9:07 p.m.
Something Jesus said to me, quoted in my last entry, struck a chord. He suggested that I don’t know what a blog is. I didn’t understand. There are different types of blogs, not all of them featuring animals urinating in their own mouths. After some research, I believe this is what Jesus was getting at:
People who have no experience blogging often fail to understand the essentially social nature of the activity. Blogging is convivial. Bloggers commonly blog in groups, whether formally…or simply through the haphazard accretion of casual connections. In these groups, what you contribute is obviously important; but so is where you choose to place your attention. Reading is as much a part of blogging as writing; listening is as important as speaking. This is what so many bloggers mean when they claim that “blogging is a conversation”: not that each post sparks a vigorous exchange of comments, but that every post exists in a context of post-and-response that stretches across some patch of the web, link by link, blog to blog.
—Scott Rosenberg
My blog does not lead to other blogs. It doesn’t quote from other blogs. It hasn’t “gone viral,” and in truth, it probably never will. I am not a part of the conversation.
I wanted to ask Ruth about this, being a person with seemingly endless social connections. She is Blogspot incarnate, except when she abandons one of these threads on a whim. But Ruth is busy with her Earth Day project: screenings of environmental documentaries at local libraries. (Needless to say, I’m lucky to be working as much as I am right now.)
Also, she might get around to reading the last post, and it would be nice to avoid that for a time.
You may recall that we were supposed to be blogging together. Ruth’s blog has been more or less abandoned. It still sits there, a lonely page floating in obscurity. It has gone the way of many social misfits: static, unvisited, not remarked upon, outmoded. My blog may be all of those things, but at least I continued.

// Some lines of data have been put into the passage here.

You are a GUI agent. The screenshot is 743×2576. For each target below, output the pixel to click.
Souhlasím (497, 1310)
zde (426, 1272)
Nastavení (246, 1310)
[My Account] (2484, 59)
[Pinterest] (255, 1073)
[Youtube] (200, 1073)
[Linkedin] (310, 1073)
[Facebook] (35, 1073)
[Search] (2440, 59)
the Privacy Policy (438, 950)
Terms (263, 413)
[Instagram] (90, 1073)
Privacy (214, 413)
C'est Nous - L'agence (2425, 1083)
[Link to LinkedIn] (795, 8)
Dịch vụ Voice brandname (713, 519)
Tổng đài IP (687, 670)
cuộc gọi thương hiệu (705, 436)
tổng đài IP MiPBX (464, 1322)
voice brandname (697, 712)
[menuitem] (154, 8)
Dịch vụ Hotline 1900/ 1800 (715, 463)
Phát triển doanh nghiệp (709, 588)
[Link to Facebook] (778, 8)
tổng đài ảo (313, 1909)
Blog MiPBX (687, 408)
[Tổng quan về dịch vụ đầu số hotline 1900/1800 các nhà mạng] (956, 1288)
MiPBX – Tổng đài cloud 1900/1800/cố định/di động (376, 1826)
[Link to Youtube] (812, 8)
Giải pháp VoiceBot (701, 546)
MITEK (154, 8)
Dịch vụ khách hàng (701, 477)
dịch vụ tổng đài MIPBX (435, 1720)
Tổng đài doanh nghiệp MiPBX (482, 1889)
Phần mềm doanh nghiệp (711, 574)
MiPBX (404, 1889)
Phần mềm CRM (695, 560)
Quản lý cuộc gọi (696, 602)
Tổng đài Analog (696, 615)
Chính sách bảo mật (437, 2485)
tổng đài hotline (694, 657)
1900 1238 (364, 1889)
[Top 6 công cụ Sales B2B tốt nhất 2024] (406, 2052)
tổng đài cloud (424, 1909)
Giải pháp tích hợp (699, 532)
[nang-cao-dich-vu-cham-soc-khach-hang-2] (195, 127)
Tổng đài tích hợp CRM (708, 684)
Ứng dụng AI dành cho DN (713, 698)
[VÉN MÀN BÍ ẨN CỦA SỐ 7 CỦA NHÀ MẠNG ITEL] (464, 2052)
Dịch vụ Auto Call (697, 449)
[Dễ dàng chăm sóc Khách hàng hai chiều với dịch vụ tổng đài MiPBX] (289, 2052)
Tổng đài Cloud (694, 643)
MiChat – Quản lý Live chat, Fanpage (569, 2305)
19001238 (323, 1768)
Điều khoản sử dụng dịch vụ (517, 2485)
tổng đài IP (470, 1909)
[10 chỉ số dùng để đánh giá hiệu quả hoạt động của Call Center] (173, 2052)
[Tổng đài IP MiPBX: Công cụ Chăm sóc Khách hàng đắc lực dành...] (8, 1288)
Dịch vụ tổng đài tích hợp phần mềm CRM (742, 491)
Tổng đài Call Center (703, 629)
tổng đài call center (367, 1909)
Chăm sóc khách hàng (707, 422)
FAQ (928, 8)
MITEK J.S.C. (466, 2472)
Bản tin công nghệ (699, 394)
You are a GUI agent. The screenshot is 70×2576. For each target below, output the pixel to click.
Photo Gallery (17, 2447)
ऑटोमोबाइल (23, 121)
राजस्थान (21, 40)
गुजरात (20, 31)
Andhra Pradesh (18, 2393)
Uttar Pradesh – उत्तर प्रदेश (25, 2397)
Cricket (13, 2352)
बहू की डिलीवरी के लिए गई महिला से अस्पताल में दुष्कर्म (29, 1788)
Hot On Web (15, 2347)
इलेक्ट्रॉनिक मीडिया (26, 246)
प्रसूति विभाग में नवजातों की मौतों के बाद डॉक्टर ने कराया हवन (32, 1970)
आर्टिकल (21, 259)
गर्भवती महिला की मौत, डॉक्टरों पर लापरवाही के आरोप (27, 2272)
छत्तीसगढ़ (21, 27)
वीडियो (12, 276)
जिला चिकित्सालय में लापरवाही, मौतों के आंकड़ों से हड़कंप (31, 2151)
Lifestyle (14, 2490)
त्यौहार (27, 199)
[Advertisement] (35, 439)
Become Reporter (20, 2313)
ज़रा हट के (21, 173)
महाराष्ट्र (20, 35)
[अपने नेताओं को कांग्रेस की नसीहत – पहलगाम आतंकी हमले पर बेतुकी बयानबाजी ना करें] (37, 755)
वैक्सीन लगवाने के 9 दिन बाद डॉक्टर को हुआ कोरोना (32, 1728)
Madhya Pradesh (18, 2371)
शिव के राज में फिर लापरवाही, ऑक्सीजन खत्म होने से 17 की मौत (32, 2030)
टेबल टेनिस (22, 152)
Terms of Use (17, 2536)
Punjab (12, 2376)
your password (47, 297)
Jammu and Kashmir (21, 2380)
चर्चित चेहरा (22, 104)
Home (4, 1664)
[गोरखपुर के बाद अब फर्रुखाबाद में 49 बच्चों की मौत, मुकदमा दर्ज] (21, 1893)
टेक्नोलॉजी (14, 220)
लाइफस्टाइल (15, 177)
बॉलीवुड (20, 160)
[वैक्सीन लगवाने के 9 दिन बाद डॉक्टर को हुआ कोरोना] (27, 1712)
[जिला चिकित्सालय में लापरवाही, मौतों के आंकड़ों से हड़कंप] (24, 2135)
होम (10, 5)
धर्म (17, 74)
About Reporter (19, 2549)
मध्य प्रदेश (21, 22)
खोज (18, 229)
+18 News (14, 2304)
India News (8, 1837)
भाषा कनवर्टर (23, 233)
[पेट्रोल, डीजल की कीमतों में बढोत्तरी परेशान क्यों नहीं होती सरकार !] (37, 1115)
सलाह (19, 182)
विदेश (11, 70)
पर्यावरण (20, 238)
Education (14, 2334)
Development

What if “first” means the most powerful? The first in a tree of meaning? Ruth heard me say that once and loved it. Why? How is this better than keeping a diary? Don’t bloggers begin with the desire to connect? Even if I am essentially a “gatekeeper,” doesn’t that imply acknowledgement of the (supposed) masses to whom I parcel the goods?
I approach all tasks as I was made to: with a commitment that ends where the task does. Even when I’ve saved someone’s life, we don’t celebrate together afterwards. Most of my time on Earth has been spent engaging with humanity, yet it all seems like an impersonal stream. Only a few people became more than that. But the years I spent actively separating myself diminished me. Hashem did not want me to hunker in the forest.
Thus, you may now email me here.
And, in this spirit of communication and openness, here is an offering.
When one must learn many languages, it’s natural to wonder about the oldest word in existence. We can’t know it, but what if it still exists? What if “first” means the most powerful? The first in a tree of meaning? Ruth heard me say that once and loved it. What makes it true? Nothing. She just believes in the idea—in the poetry of the idea, actually. And yet, with a word I began; with words I continue.
Judah kept up the conversation with his poems. I think he’d be happy with my stabs in the void. Last year I learned—again—that I may not be counted in a minyan. Maybe this is my minyan.